Alicia Ranford, co-founder of the online support network Mining Family Matters, has spent five out of 12 Christmases away from her mining engineer husband, and says the experience has made her family more resilient.

“It’s entirely natural for families to feel sad and disappointed when they’re apart for special events, but unfortunately it’s not financially viable for most mining operations to close down just because Santa is on his way,” Mrs Ranford says.

“From our website,, we know that mining families can be incredibly resourceful – last year one couple got the whole family in on the idea that Christmas was early in December, to ensure their toddlers experienced the special day with their mining dad before he left for the mine.

“The toddlers didn’t know what day it was – they just saw that Santa had drunk his milk and knew he’d been down the chimney overnight.”

Mining Family Matters psychologist Angie Willcocks says that when it comes to being separated on Christmas Day – or any relationship pressures associated with mining life – it’s important to remember that children pick up on the emotions of their parents.

“If you feel okay about your partner being away for Christmas, chances are your children will be okay with it as well,” Ms Willcocks says.

“Remember to watch your thinking, stay busy and upbeat and avoid allowing your thoughts and feelings to remain focussed on the fact that you’re apart.”

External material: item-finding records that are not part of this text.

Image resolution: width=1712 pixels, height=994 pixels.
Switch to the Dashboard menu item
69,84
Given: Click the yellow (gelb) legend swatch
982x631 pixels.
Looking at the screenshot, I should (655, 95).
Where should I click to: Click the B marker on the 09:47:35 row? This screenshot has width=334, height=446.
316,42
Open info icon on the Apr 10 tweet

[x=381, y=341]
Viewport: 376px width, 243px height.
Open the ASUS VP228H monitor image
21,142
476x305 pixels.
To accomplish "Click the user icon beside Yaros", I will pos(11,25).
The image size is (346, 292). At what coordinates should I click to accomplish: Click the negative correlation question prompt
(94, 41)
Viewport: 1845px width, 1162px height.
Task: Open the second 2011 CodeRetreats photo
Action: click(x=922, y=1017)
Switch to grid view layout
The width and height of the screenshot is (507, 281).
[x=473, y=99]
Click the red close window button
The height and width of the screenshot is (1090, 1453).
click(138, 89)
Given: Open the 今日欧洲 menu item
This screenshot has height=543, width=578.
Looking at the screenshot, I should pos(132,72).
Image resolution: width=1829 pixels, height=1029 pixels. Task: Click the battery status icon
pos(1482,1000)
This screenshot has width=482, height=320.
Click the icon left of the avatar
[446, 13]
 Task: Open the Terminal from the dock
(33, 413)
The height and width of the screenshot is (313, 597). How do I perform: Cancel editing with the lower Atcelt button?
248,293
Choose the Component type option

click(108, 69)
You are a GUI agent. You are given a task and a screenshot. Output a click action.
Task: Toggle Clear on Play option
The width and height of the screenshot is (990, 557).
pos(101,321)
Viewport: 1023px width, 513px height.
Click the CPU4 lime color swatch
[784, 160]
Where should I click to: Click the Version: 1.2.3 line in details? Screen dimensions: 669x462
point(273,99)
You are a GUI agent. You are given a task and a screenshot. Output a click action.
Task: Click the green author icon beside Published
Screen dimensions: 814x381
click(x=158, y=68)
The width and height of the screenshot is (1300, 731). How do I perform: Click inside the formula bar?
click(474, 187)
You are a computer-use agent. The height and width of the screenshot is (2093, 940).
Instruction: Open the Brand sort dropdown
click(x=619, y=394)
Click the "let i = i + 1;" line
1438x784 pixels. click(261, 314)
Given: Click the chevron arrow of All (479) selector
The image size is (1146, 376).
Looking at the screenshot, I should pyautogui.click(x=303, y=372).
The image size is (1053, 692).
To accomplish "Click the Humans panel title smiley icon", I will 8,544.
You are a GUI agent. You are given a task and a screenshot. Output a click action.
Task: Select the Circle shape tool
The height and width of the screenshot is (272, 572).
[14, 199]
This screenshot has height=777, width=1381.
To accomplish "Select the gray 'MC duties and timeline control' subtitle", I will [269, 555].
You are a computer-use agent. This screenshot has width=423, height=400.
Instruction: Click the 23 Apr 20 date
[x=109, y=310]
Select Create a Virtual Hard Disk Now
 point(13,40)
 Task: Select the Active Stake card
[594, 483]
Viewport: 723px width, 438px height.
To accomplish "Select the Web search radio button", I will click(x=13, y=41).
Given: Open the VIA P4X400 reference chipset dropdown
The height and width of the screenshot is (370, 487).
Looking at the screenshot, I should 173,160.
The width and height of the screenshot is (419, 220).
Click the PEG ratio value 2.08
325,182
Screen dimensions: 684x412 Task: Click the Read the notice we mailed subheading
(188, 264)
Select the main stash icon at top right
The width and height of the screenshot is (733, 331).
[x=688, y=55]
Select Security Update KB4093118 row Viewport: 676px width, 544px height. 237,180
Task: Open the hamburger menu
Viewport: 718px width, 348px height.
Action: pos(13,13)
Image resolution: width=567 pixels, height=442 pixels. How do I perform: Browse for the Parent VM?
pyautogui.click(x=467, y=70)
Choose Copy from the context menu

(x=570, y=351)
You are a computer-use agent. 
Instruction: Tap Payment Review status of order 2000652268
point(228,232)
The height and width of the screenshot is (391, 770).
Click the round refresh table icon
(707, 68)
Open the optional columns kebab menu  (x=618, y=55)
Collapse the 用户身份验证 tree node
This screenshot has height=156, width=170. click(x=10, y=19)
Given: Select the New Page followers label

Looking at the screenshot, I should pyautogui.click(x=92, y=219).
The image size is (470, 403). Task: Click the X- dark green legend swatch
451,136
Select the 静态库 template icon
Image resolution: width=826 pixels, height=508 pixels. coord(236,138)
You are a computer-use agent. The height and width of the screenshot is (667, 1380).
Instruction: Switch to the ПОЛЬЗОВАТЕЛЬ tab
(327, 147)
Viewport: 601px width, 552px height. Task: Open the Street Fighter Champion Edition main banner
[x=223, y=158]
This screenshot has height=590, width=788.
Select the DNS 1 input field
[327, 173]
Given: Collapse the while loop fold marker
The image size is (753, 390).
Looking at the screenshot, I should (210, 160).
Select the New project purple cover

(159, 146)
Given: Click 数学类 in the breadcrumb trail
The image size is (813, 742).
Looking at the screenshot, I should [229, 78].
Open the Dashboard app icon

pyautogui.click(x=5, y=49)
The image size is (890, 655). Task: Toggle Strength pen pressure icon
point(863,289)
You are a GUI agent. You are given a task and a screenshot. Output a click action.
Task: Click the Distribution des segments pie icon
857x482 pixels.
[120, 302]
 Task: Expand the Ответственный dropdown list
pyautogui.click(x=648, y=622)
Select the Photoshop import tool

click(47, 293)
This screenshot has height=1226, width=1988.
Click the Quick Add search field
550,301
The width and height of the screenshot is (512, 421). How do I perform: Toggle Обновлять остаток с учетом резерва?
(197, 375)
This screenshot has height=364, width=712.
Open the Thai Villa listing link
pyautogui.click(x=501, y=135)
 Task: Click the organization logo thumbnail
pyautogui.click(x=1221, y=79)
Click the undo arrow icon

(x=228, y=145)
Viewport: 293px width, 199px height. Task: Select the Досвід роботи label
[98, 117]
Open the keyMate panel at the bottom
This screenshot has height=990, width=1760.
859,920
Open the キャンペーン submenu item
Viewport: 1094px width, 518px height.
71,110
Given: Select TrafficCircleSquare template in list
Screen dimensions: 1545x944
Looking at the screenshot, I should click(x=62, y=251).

Mining Family Matters, Australia’s award-winning online support network for families in mining and resources, offers these simple ideas for families who’ll spend Christmas apart this year:

  • Celebrate early. Plan ahead with your extended family and set your own special date during the R&R break closest to Christmas. Go the whole hog (or pork!) with bon-bons, pudding – and allowing your miner to open his/her presents early. The kids always love celebrating Christmas Day twice, food shopping won’t be quite so crazy, and you’ll create great family memories despite your family Christmas falling on the wrong date.
  • Send a secret Santa box to the mine site, to be opened by your miner on Christmas morning. Include things like a bon-bon and Santa hat, home-made biscuits, Christmas cards/artworks from the kids, small presents from each of you (your miner can guess who chose what) and of course some tinsel for their donga. A silly picture of you and the kids wearing Christmas hats is always a winner too.
  • Pre-arrange a special Christmas Skype call to ensure your miner plays a part in your day. Put the carols on in the background and open a couple of presents together. Pack a short Christmas story for the mine site, so mum/dad can read to the kids, or get the kids to sing their favourite Christmas jingle.
  • If Skype isn’t available, or your miner would prefer not to Skype on the actual day (some miners find it harder when they can see the celebrations they’re missing) get family and friends to send short texts throughout the day. Make sure you include those lame Christmas bon-bon jokes. No-one should be spared bon-bon jokes on Christmas Day.
  • It’s not always practical, but some mines invite families up on site for Christmas. If ever you get the opportunity, don’t miss it. It’s something you’ll never forget.